Mi abuela decía que las catarinas eran de buena suerte y que al verlas había que pedir un deseo. Aunque entonces no me lo cuestionaba, ahora pienso que la suerte es tan incontrolable como la ilusión que nos hace creer que en verdad dominamos las situaciones que, la mayoría de las veces, delimitan nuestras opciones de actuar. Los deseos sirven, por otro lado, para generarnos esa especie de posibilidad que sólo surge ante aquello que no ha sucedido; uno le exige al viento, por alguna creencia sin sostén y de antemano concebida, un capricho adherido a sus ganas impotentes.
Desde niña pido deseos a cada oportunidad: cuando hay luna llena, cuando sólo hay una estrella en el cielo —y si hay más detengo la mirada en la primera, obviando así la realidad—, cuando estreno alguna prenda, cuando encuentro una pestaña fuera del lugar que le corresponde o cuando la placa de un coche se compone de la repetición de un solo dígito. Con el transcurso de los años, esta costumbre tan pueril de querer apropiarme de las ilusiones no ha desparecido y tan sólo se ha transformado; ahora mis anhelos son más abstractos y suelen asemejarse unos a otros. Me pregunto entonces si con el tiempo vamos dejando de soñar con lo aparentemente inalcanzable o si, por el contrario, vamos acumulando aspiraciones y coleccionando éxitos.
Desde niña también tengo la sensación de que la suerte llega a mí en momentos inesperados y a pesar de la ausencia de catarinas: cuando tropiezo con una moneda en la calle, cuando la lluvia me despierta de madrugada, cuando el reloj marca una hora estratégica o el calendario, sin previo aviso, resucita eventos ya difuminados.
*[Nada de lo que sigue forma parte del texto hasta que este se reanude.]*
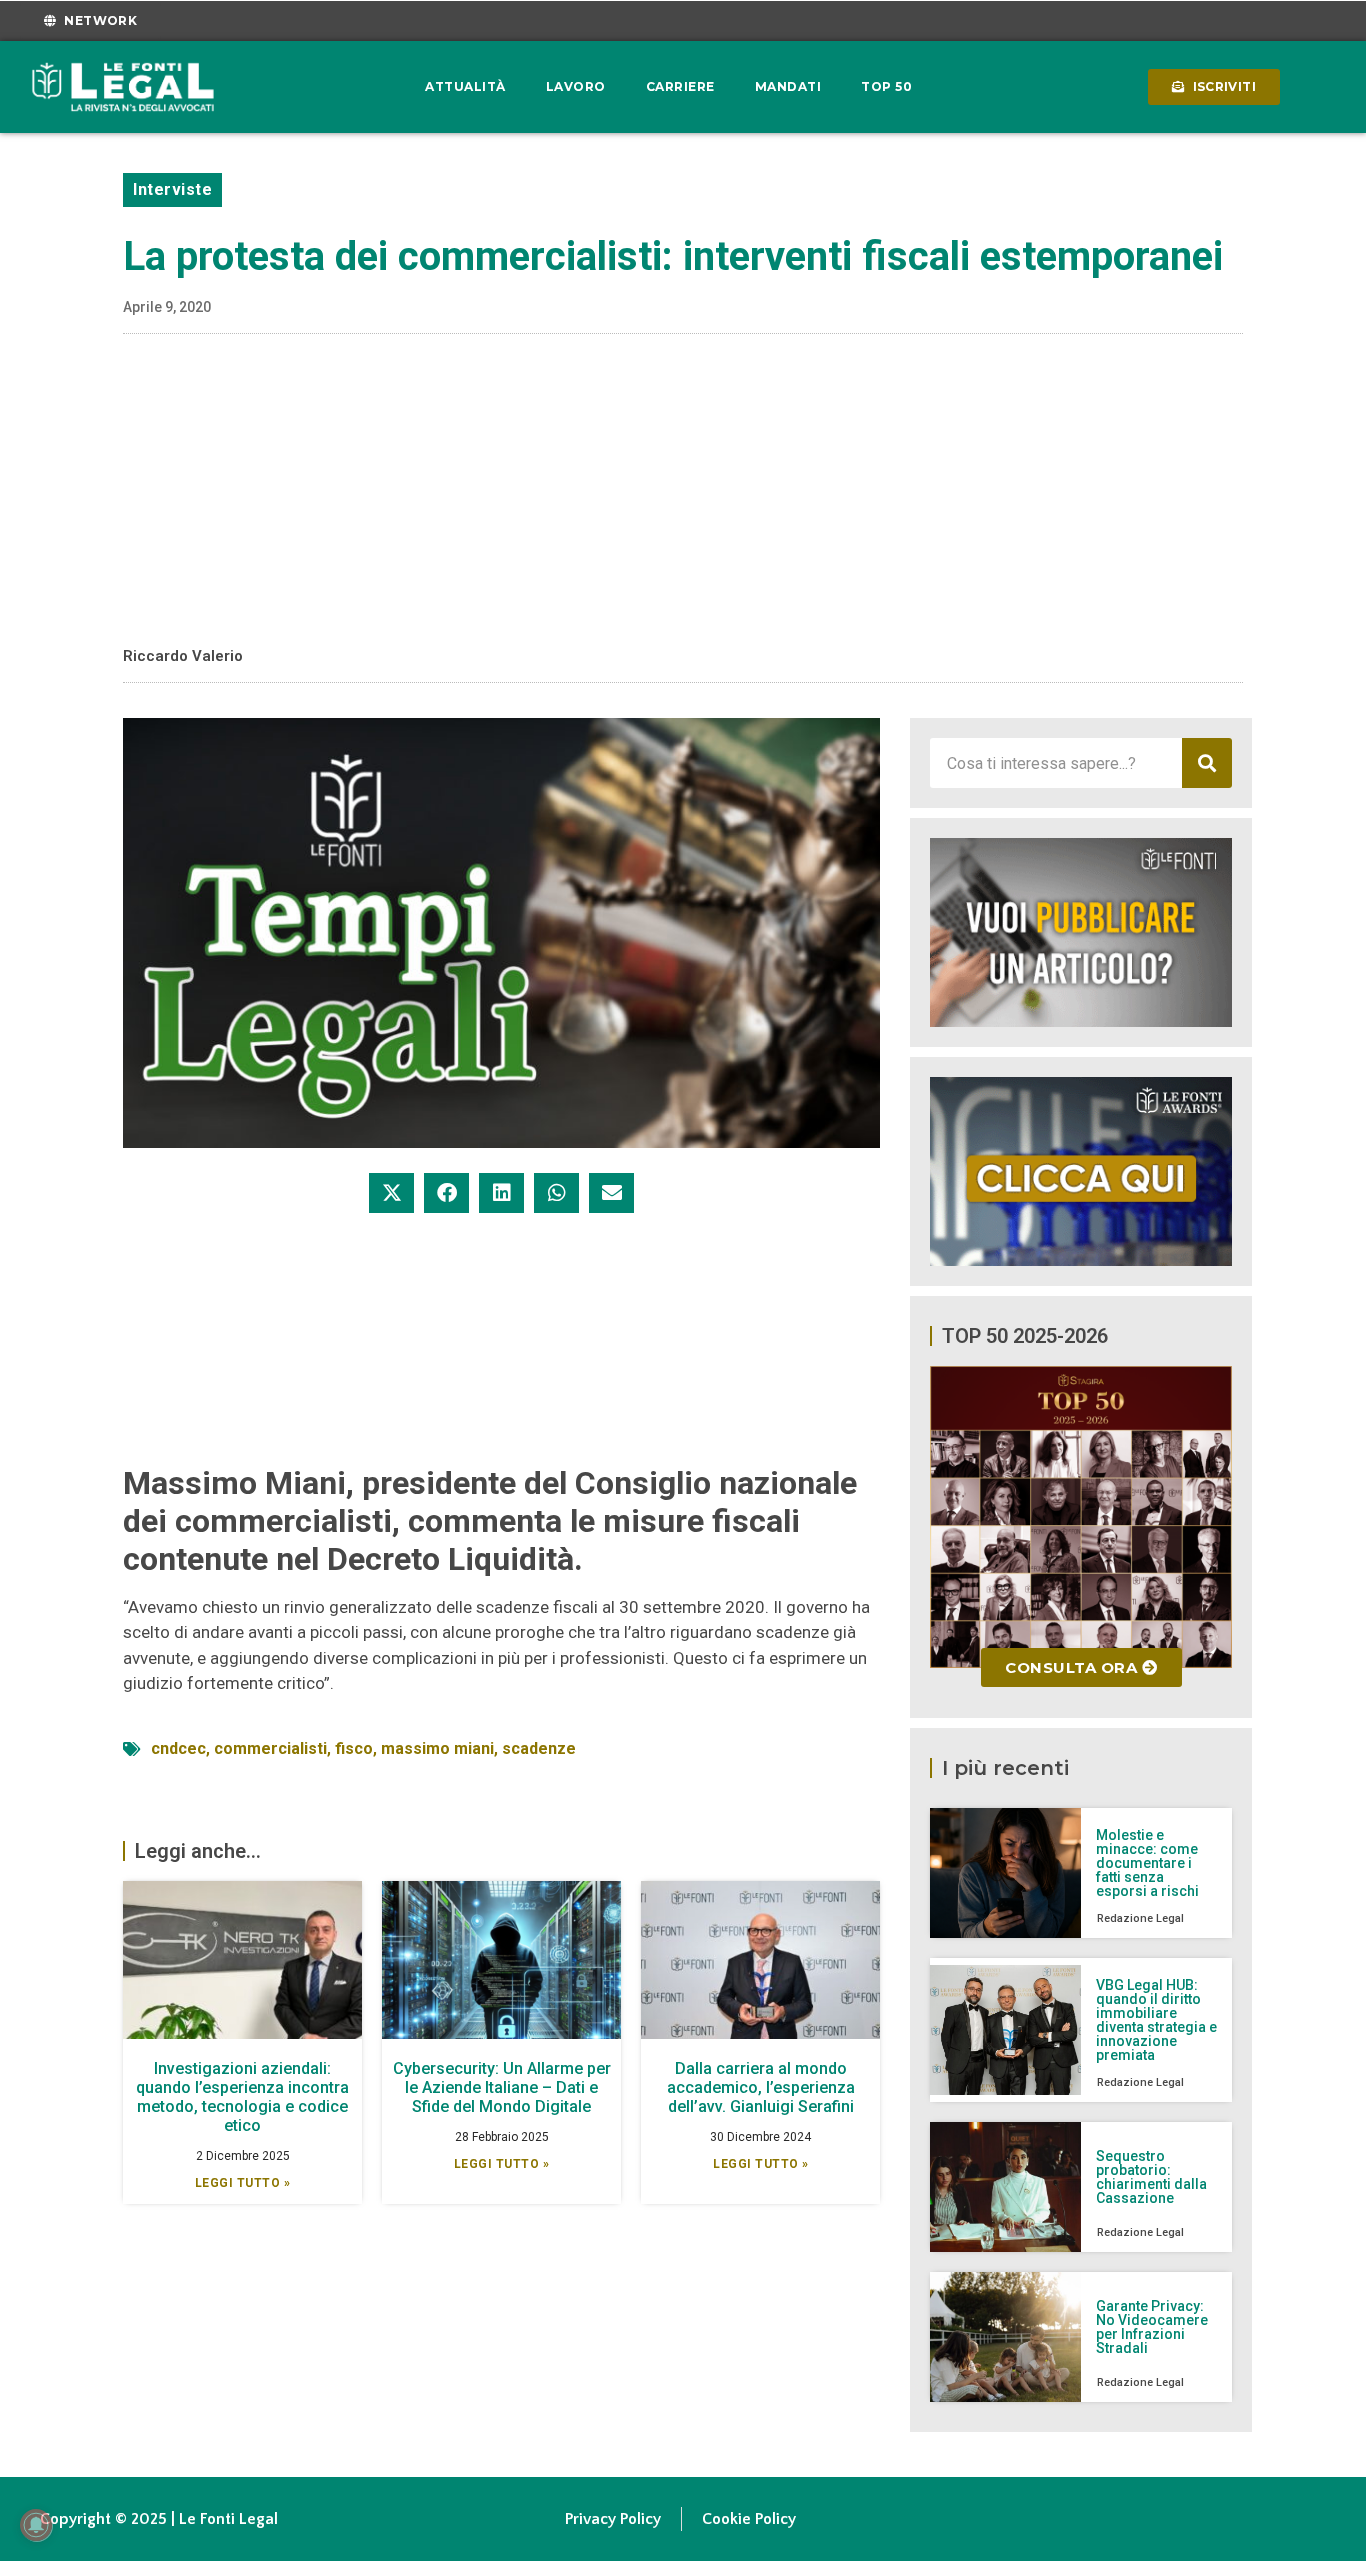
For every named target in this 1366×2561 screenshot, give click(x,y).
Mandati (788, 86)
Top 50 (886, 86)
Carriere (680, 86)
Algunos dicen que uno construye su propia suerte y otros creen que el éxito, en sus distintas presentaciones, es una cuestión de suerte. Uno puede, sin duda, propiciar los escenarios para avanzar sobre un terreno fortuito, pero los resultados siguen siendo indescifrables: la suerte es un factor desconocido al que, de una u otra manera, tendemos a aferrarnos para controlar la realidad.
Fascinada por su rareza roja de puntos negros, cada vez que una catarina se acercaba a mí, la tomaba y con la intención de apropiarme de la buena suerte que con ella venía le cortaba las alas. Con ello garantizaba su presencia hasta que un pensamiento nuevo llegara a mi mente y olvidara al bicho que ahora tendría que andar por tierra azarosa.
La buena suerte es la que añoramos cada vez que pedimos un deseo. La mala suerte es la que combatimos mediante el ejercicio de desear. La suerte a secas es una mera percepción y los deseos son los pequeñísimos mundos que habitamos para huir o complementar el presente.
Un día fui con mi abuela y el resto de mi familia a un bosque para hacer un picnic e, inexplicablemente, aparecieron cientos de catarinas a nuestro alrededor. Ignoro las condiciones en las que viven estos insectos, pero era invierno y se posaban sobre mis brazos y pelo, y volaban como ápices de viento. Eran tantas que mi necesidad de pedir deseos fue superada de inmediato por la estupefacción, y las tijeras impregnadas en mis manos fueron clausuradas por la belleza en la que me inmiscuía. Cuando recuerdo ese momento y revivo la felicidad de la niña que fui, me parece que se trató de un sueño —otra forma de moldear la verdad—, pero la imagen es tan nítida y la sensación tan viva, que se repite siempre igual en mi memoria.
Desde entonces no toco a las catarinas y cada vez que la suerte me incita a pedir un deseo, pido que ese día de invierno se repita.